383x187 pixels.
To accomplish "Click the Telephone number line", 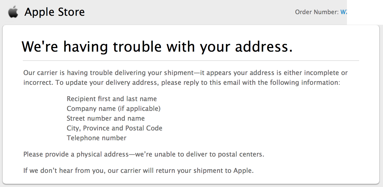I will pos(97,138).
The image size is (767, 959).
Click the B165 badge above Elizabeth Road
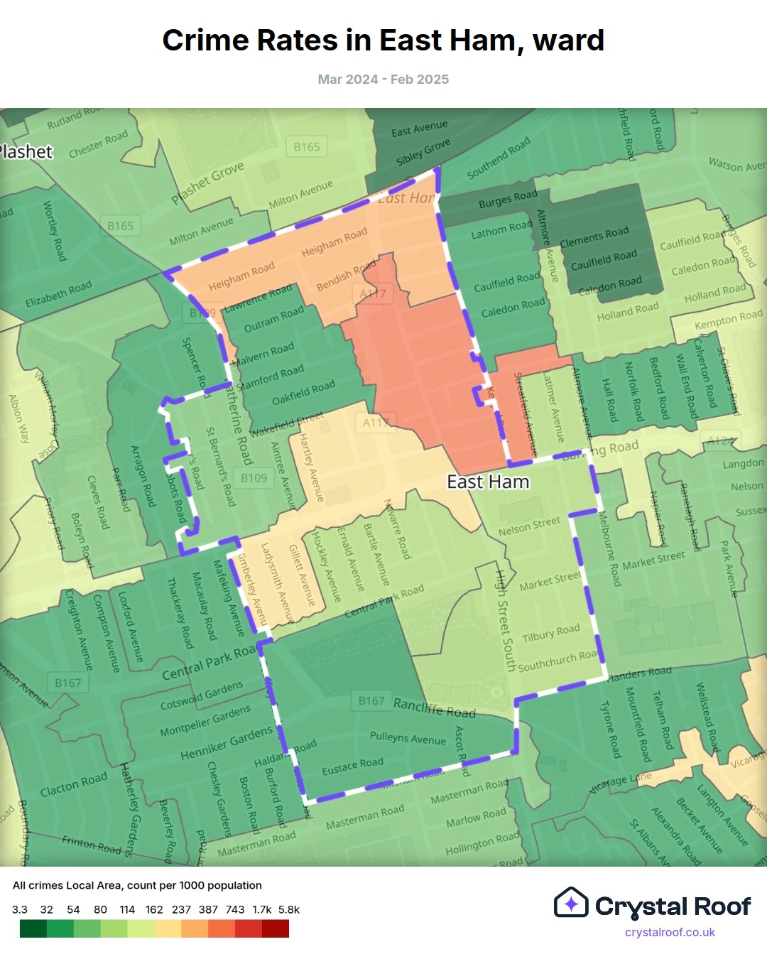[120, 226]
________________
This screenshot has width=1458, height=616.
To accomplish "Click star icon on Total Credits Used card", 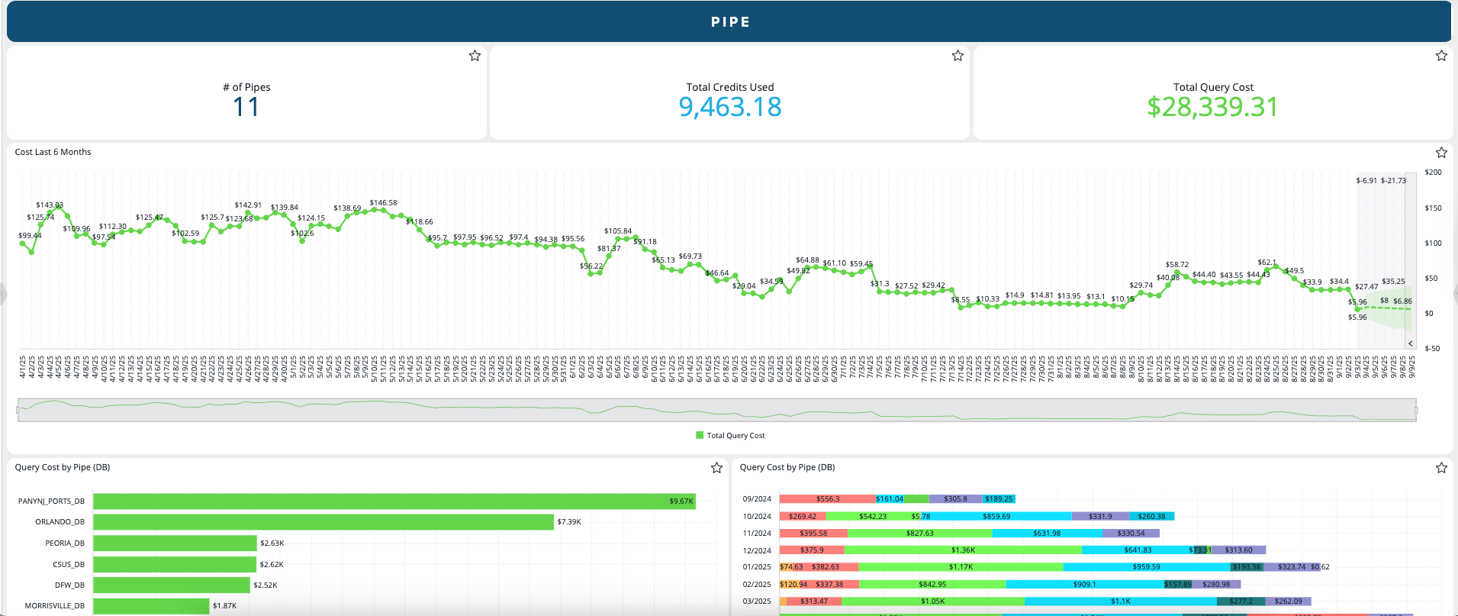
________________
Extract the lines of the records verbatim, beginning with the line containing "This screenshot has width=1458, height=616." and continuing through the line containing "star icon on", with both of those lines included. Omit the pictures.

● In response:
This screenshot has width=1458, height=616.
To accomplish "Click star icon on Total Credits Used card", 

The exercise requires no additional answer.